Cultura e Spettacoli
Mercoledì 11 Agosto 2010
Cieli stellati cercansi:
arriva l'astro-archeologo
In attesa di intercettare, meteo permettendo, qualche stella cadente, dal mondo scientifico arriva una notizia deludente: i cieli di oggi non sono più quelli di una volta, né quelli degli Egizi, né tanto meno quelli di Pascoli. Colpa dell'inquinamento luminoso, ma non solo, come spiega un saggio appassionante e insieme molto dettagliato.
Nel periodo estivo, soprattutto nel mese di agosto, grazie al conosciuto fenomeno delle "stelle cadenti" - che in realtà sono uno sciame meteoritico, noto col nome di Perseidi - siamo certamente più propensi ad alzare gli occhi al cielo, ed ammirar le stelle. «E tu, Cielo, dall'alto dei mondi sereni, infinito, immortale, oh! d'un pianto di stelle lo inondi quest'atomo opaco del Male!», concludeva così il Pascoli una delle sue più note poesie, il «X agosto»; sebbene, ormai, oggi il picco di visibilità delle Perseidi si sia spostato di qualche giorno (ad oggi, 12 agosto, condizioni meteo permettendo...). Gli scienziati che si occupano di astronomia, in realtà, tendono ad affermare che le timide luci degli astri sono state cancellate dalle nostre notti. Fra questi c'è Guido Cossard, presidente dell'Associazione di Ricerche e Studi di Archeoastronomia Valdostana, che ha recentemente pubblicato un libro sull'argomento, «Cieli perduti. Archeoastronomia: le stelle degli antichi» (Editrice Utet, Collana scientifica «Frontiere»). Cossard si pone la domanda - approfondendo poi molto la risposta, in modo chiaro e facilemte comprensibile anche ai non esperti del settore - di come gli antichi vedessero il cielo. Nella preistoria era tutto molto più spontaneo, non esistevano luci artificiali e gli astri ne erano i veri padroni; ma l'uomo, sin dal paleolitico, osserva e si interroga sulla ritmicità degli eventi. Grazie all'osservazione del susseguirsi dei cicli lunari - spiega Cossard - è stato possibile, nel tempo, stabilire i primi calendari. Nascono per questi motivi strutture che ancora oggi, in alcuni casi, si possono osservare e studiare, come i megaliti. In Europa occidentale i megaliti sono solitamente riconducibili al periodo neolitico o all'età del bronzo (4500 - 1500 a.C.) e il più noto è probabilmente quello di Stonehenge in Inghilterra, ma ve ne sono moltissimi altri anche nel nostro paese, come i Dolmen di Bisceglie o di Minervino di Lecce.
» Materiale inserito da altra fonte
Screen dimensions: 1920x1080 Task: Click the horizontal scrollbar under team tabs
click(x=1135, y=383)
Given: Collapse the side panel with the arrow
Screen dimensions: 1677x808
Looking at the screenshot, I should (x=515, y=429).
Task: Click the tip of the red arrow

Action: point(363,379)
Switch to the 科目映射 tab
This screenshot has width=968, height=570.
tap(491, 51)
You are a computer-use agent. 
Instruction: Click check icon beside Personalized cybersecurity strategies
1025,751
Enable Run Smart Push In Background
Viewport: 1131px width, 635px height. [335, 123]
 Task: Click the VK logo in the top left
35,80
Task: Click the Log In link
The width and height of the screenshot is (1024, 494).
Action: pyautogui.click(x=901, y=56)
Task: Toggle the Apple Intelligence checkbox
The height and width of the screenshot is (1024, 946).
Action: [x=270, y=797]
E ancora Cossard spiega l'importanza del cielo nell'agricoltura (la prima vera rivoluzione economica), nella nascita di miti e religioni e nell'evoluzione di molti popoli come gli Egizi o i Maya, fra gli altri. Viene spontanea una domanda: perché i cieli di oggi sono "perduti"? Cossard risponde così: «(il cielo) è perduto nelle luci artificiali, è perduto nei rumori delle città, è perduto nell'indifferenza, è perduto nella frenesia che non ci consente di fermarci e di alzare gli occhi al cielo». Questo libro, forse, può aiutarci a ritrovarlo, almeno in parte.
Guido Cossard, «Cieli perduti. Archeoastronomia: le stelle degli antichi» (Editrice Utet, pag. 281; 16 euro).